_What is asked_:
Recast every line of the items below as a JSON list of strings, one string per line, and leave out any blank lines.

_Input material_:

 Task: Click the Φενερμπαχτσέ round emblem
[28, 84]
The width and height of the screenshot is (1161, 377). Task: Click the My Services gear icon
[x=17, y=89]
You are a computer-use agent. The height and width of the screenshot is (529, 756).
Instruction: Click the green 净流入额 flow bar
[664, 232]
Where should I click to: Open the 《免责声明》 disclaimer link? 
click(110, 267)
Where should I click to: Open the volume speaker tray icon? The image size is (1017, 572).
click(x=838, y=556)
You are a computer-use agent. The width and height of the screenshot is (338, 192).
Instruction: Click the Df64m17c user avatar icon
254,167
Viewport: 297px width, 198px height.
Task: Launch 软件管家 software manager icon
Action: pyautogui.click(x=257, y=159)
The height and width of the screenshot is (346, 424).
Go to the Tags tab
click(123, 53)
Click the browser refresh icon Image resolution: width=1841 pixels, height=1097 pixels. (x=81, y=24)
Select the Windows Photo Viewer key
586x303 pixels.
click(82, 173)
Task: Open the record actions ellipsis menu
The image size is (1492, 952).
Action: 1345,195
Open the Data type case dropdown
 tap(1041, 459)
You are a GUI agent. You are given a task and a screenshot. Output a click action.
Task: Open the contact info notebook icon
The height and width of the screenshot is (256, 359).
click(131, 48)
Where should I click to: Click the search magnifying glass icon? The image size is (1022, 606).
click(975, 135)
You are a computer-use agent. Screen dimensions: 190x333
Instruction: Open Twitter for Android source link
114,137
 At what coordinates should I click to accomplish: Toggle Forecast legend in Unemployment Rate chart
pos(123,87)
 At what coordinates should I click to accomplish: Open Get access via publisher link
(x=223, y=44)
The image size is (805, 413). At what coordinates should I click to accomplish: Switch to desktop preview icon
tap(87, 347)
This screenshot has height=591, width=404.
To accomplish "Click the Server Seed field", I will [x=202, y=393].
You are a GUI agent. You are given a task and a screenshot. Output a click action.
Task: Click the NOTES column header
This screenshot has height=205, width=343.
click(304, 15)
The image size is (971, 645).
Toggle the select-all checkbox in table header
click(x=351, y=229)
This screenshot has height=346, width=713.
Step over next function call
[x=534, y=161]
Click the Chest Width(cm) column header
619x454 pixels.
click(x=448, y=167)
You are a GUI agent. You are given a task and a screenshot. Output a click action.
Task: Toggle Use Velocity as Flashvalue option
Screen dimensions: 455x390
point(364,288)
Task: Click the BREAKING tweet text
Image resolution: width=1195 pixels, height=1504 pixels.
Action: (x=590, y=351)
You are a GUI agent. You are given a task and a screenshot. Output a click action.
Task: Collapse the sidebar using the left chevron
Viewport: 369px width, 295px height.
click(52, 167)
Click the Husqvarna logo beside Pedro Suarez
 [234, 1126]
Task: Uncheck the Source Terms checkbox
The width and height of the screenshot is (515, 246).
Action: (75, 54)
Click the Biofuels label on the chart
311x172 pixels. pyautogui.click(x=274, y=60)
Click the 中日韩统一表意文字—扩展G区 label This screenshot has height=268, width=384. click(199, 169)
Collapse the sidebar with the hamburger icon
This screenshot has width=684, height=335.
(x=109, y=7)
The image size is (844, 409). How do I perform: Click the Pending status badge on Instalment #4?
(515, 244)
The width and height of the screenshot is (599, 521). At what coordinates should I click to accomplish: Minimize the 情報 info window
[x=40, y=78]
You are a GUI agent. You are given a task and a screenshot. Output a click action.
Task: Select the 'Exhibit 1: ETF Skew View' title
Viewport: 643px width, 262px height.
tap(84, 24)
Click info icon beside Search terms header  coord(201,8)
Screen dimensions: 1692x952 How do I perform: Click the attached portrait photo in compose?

_Result below_:
[
  " Task: Click the Φενερμπαχτσέ round emblem",
  "[28, 84]",
  "The width and height of the screenshot is (1161, 377). Task: Click the My Services gear icon",
  "[x=17, y=89]",
  "You are a computer-use agent. The height and width of the screenshot is (529, 756).",
  "Instruction: Click the green 净流入额 flow bar",
  "[664, 232]",
  "Where should I click to: Open the 《免责声明》 disclaimer link? ",
  "click(110, 267)",
  "Where should I click to: Open the volume speaker tray icon? The image size is (1017, 572).",
  "click(x=838, y=556)",
  "You are a computer-use agent. The width and height of the screenshot is (338, 192).",
  "Instruction: Click the Df64m17c user avatar icon",
  "254,167",
  "Viewport: 297px width, 198px height.",
  "Task: Launch 软件管家 software manager icon",
  "Action: pyautogui.click(x=257, y=159)",
  "The height and width of the screenshot is (346, 424).",
  "Go to the Tags tab",
  "click(123, 53)",
  "Click the browser refresh icon Image resolution: width=1841 pixels, height=1097 pixels. (x=81, y=24)",
  "Select the Windows Photo Viewer key",
  "586x303 pixels.",
  "click(82, 173)",
  "Task: Open the record actions ellipsis menu",
  "The image size is (1492, 952).",
  "Action: 1345,195",
  "Open the Data type case dropdown",
  " tap(1041, 459)",
  "You are a GUI agent. You are given a task and a screenshot. Output a click action.",
  "Task: Open the contact info notebook icon",
  "The height and width of the screenshot is (256, 359).",
  "click(131, 48)",
  "Where should I click to: Click the search magnifying glass icon? The image size is (1022, 606).",
  "click(975, 135)",
  "You are a computer-use agent. Screen dimensions: 190x333",
  "Instruction: Open Twitter for Android source link",
  "114,137",
  " At what coordinates should I click to accomplish: Toggle Forecast legend in Unemployment Rate chart",
  "pos(123,87)",
  " At what coordinates should I click to accomplish: Open Get access via publisher link",
  "(x=223, y=44)",
  "The image size is (805, 413). At what coordinates should I click to accomplish: Switch to desktop preview icon",
  "tap(87, 347)",
  "This screenshot has height=591, width=404.",
  "To accomplish \"Click the Server Seed field\", I will [x=202, y=393].",
  "You are a GUI agent. You are given a task and a screenshot. Output a click action.",
  "Task: Click the NOTES column header",
  "This screenshot has height=205, width=343.",
  "click(304, 15)",
  "The image size is (971, 645).",
  "Toggle the select-all checkbox in table header",
  "click(x=351, y=229)",
  "This screenshot has height=346, width=713.",
  "Step over next function call",
  "[x=534, y=161]",
  "Click the Chest Width(cm) column header",
  "619x454 pixels.",
  "click(x=448, y=167)",
  "You are a GUI agent. You are given a task and a screenshot. Output a click action.",
  "Task: Toggle Use Velocity as Flashvalue option",
  "Screen dimensions: 455x390",
  "point(364,288)",
  "Task: Click the BREAKING tweet text",
  "Image resolution: width=1195 pixels, height=1504 pixels.",
  "Action: (x=590, y=351)",
  "You are a GUI agent. You are given a task and a screenshot. Output a click action.",
  "Task: Collapse the sidebar using the left chevron",
  "Viewport: 369px width, 295px height.",
  "click(52, 167)",
  "Click the Husqvarna logo beside Pedro Suarez",
  " [234, 1126]",
  "Task: Uncheck the Source Terms checkbox",
  "The width and height of the screenshot is (515, 246).",
  "Action: (75, 54)",
  "Click the Biofuels label on the chart",
  "311x172 pixels. pyautogui.click(x=274, y=60)",
  "Click the 中日韩统一表意文字—扩展G区 label This screenshot has height=268, width=384. click(199, 169)",
  "Collapse the sidebar with the hamburger icon",
  "This screenshot has width=684, height=335.",
  "(x=109, y=7)",
  "The image size is (844, 409). How do I perform: Click the Pending status badge on Instalment #4?",
  "(515, 244)",
  "The width and height of the screenshot is (599, 521). At what coordinates should I click to accomplish: Minimize the 情報 info window",
  "[x=40, y=78]",
  "You are a GUI agent. You are given a task and a screenshot. Output a click action.",
  "Task: Select the 'Exhibit 1: ETF Skew View' title",
  "Viewport: 643px width, 262px height.",
  "tap(84, 24)",
  "Click info icon beside Search terms header  coord(201,8)",
  "Screen dimensions: 1692x952 How do I perform: Click the attached portrait photo in compose?"
]